Because of the small sample size of the RAS WT/BRAF MT tumours in all trials (n<75 for each), there is the risk of a chance imbalance in important prognostic factors despite randomisation of participants to the treatment arms. For this reason, it may be of value to adjust for potential differences in important baseline characteristics between treatment groups. Most of the substudies included adjustment for only performance status. In contrast, the substudy of the CO.17 trial adjusted for a range of baseline characteristics including baseline lactate dehydrogenase level, number of disease sites, number of previous chemotherapy drug classes, primary tumour site, and presence of liver metastases. Whether the hazard ratios reported for the other studies would differ significantly if adjusted for a wider range of prognostic factors is unknown.

The current study focussed specifically on survival outcomes. However, it may be worthwhile to evaluate Response Evaluation Criteria in Solid Tumours (RECIST response) as an additional outcome. Although response rate is not as clinically meaningful as are survival outcomes, such an analysis may be better powered to detect the impact of BRAF MT on anti-EGFR mAb efficacy (i.e., the interaction between BRAF mutation status and the odds ratio of response due to anti-EGFR mAb therapy for RAS WT tumours). It will be useful to assess in future studies whether attenuation in efficacy relates primarily to a reduced likelihood of achieving and/or a more modest depth/duration of response. It was not possible to evaluate response rate in the current study as response data were only reported according to BRAF and RAS mutation status in the publications of the CRYSTAL and OPUS trials. An important direction for future research will be to undertake a patient-level meta-analysis of these studies that includes a more consistent and extensive assessment of the value of adjusting for potential baseline imbalances between treatments in the RAS WT/BRAF MT subgroup.

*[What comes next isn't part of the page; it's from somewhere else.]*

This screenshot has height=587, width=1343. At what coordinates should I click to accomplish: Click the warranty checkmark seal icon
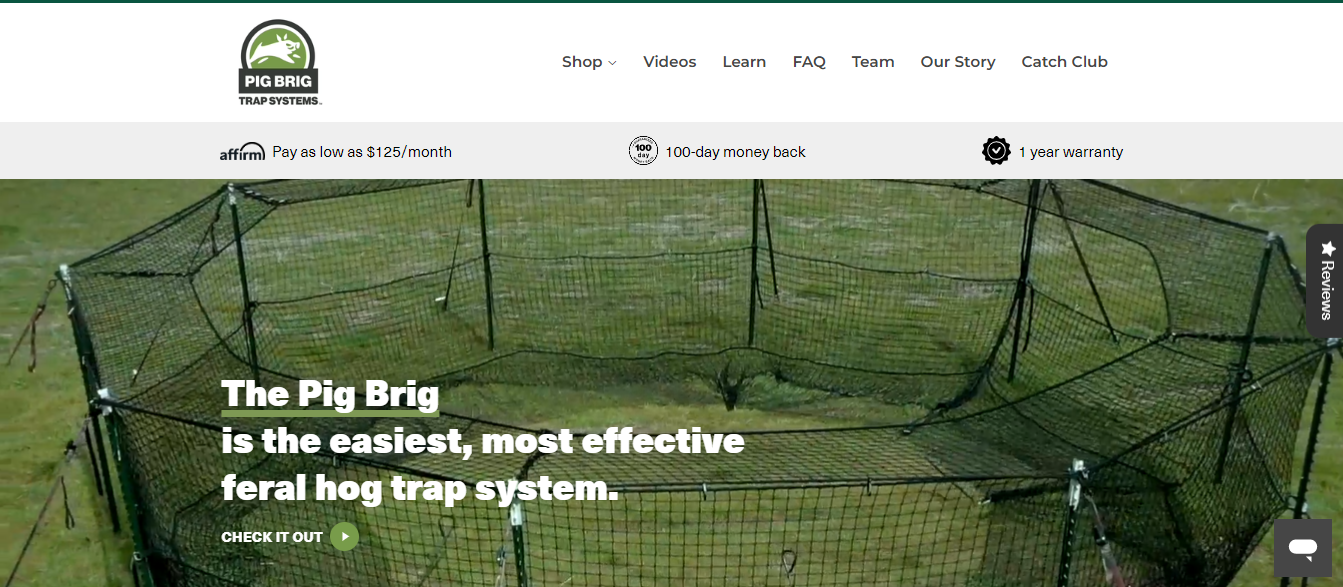click(x=996, y=151)
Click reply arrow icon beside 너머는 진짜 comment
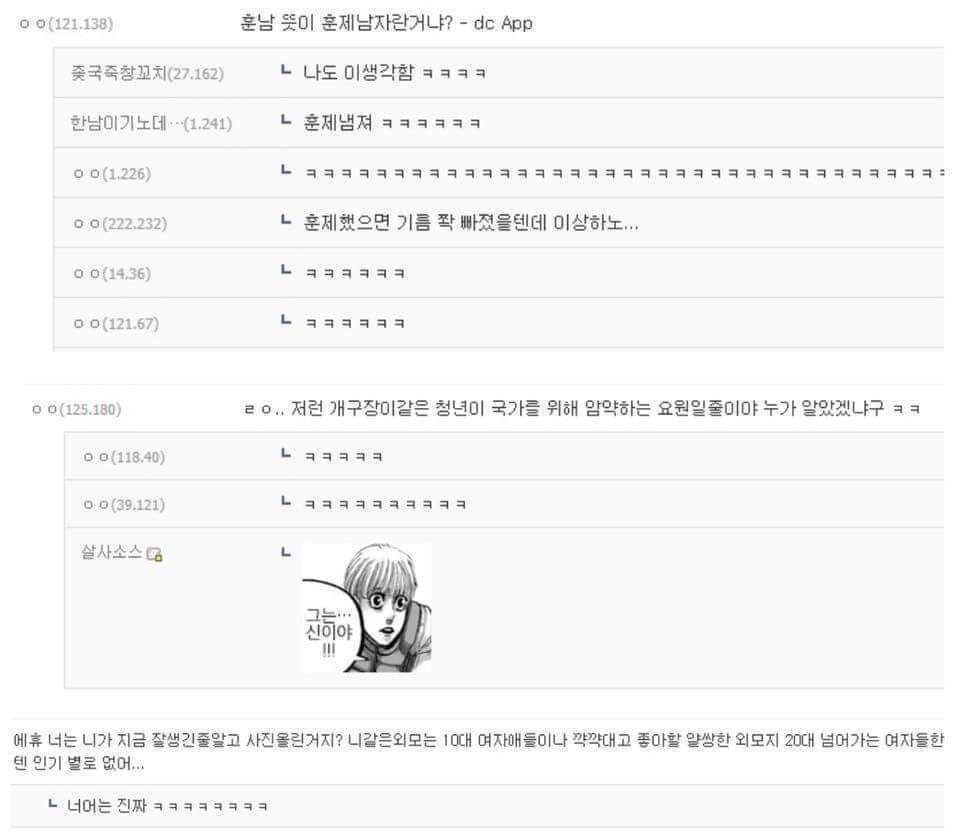 click(x=53, y=804)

In conclusion, based on the data from the pharmacogenomic substudies of eight RCTs, there is currently insufficient evidence to definitively consider BRAF MT a negative predictive biomarker of survival benefit from anti-EGFR mAb therapy for mCRC. The benefit in OS and PFS for BRAF MT tumours treated with anti-EGFR mAb therapy may be smaller or less likely, but further data are required to clarify this observation. This systematic review highlights that current evidence does not support mandatory clinical application of BRAF MT status of RAS WT mCRC to determine eligibility for access to anti-EGFR mAb therapy.